Potential data sources

Below are some possible avenues for finding data sources:

Project check-up

Two elements are required for the project check-up:

  1. Group, submitted on Canvas as a pdf. (30 points)
    • For each of your set goals in the proposal, provide a brief summary of progress. If you have not worked on a particular goal yet, feel free to say that you have not made progress there.
    • Include any questions or roadblocks you are encountering and require assistance.
    • If you find it helpful to set up a time to meet with Prof. Chan, indicate so.
  2. Individual. (20 points)

Note: While the check-up form would not necessarily change your individual project grades, adjustments will be considered combining the feedback from the check-up and the peer experience summary.

Presentation

A presentation will be due on the last day of class. The presentation should follow these guidelines:

  • Up to fifteen minutes.
  • Tips: Distribute your content and do a quick dry run in advance. This will smoothen out your presentation.
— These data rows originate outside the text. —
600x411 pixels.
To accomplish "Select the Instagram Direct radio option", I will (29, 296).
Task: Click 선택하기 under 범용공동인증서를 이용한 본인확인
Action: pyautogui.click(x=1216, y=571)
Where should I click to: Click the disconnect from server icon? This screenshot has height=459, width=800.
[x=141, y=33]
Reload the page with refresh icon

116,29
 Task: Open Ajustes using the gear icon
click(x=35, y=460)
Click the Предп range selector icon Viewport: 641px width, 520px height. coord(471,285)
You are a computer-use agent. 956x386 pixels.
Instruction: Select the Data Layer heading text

The presentation should include but not limited to the following:

  • Motivation of your project.
  • Introduction to your dataset(s) and its relevance.
  • Goals, method of analyses, and findings.
  • Summary.

The presentation is evaluated via the following criteria (20 each):

  • Organization of content
  • Appropriate use of language
  • Delivery
  • Use of supporting materials (visuals, statistics, etc.)
  • Clarity of central idea

Note that while the evaluation is primarily for the entire group, evaluation may differ among students if significant discrepancy is observed. You may refer to the sample reference rubric for details.

Report

Prepare a project report to clearly outline your project choice and its importance, your approach to achieving the set of goals, your results, and a summary.

The report should follow these guidlines:

  • Include full names of all teammates.
    • This is a reminder that it is an academic violation to include your name on any work you have not contributed or performed.
  • Up to 15 pages (not including Appendix), single-spaced, 11-point type, 1-inch margins.

Submission: A single pdf named [Groupname]_report.pdf should be submitted.

Include all of your code in a zipped folder in your submission. Make sure your codes and code organization are understandable.


The report should include the following components in a narrative format:

  • Introduction (5 points): Introduce your project and motivation, e.g.,
    • What is the main issue you are interested in?
    • Why is this topic important?
    • In what way does this project provide a solution?
  • Data source(s) (5 points): Describe the data sources you have chosen, e.g.,
    • How can the data be retrieved?
    • How are the data related to the topic?
    • State the amount of data you will be working with.
  • Goals and approaches (60 points): State the specific goals you are attempting to achieve with the selected data sources. For each goal, provide the approach in achieving said goal, its implementation, and your results. Use any graph, table, or other visualization to support your narrative.
  • Summary (10 points): Provide a brief summary of your project, and describe any loose ends or future opportunities.
  • Generative AI statement and reference (10 points):
    • Generative AI statement: If you have, in any way, employed the use of generative AI tools, report all usage according to the syllabus. This statement does not count toward the page limit.
    • Reference: Provide valid references for your data source(s). (Does not count toward the page limit.)
      • For example, using APA guidelines, the MIMIC-III database can be cited as > Johnson, A., Pollard, T., & Mark, R. (2016). MIMIC-III Clinical Database (version 1.4). PhysioNet. https://doi.org/10.13026/C2XW26.
      • or the original article > Johnson, A. E., Pollard, T. J., Shen, L., Lehman, L. W. H., Feng, M., Ghassemi, M., … & Mark, R. G. (2016). MIMIC-III, a freely accessible critical care database. Scientific data, 3(1), 1-9.
  • Code legibility and organization (10 points): Give a brief summary or provide a README to use and evaluate your code. (Does not count toward the page limit.)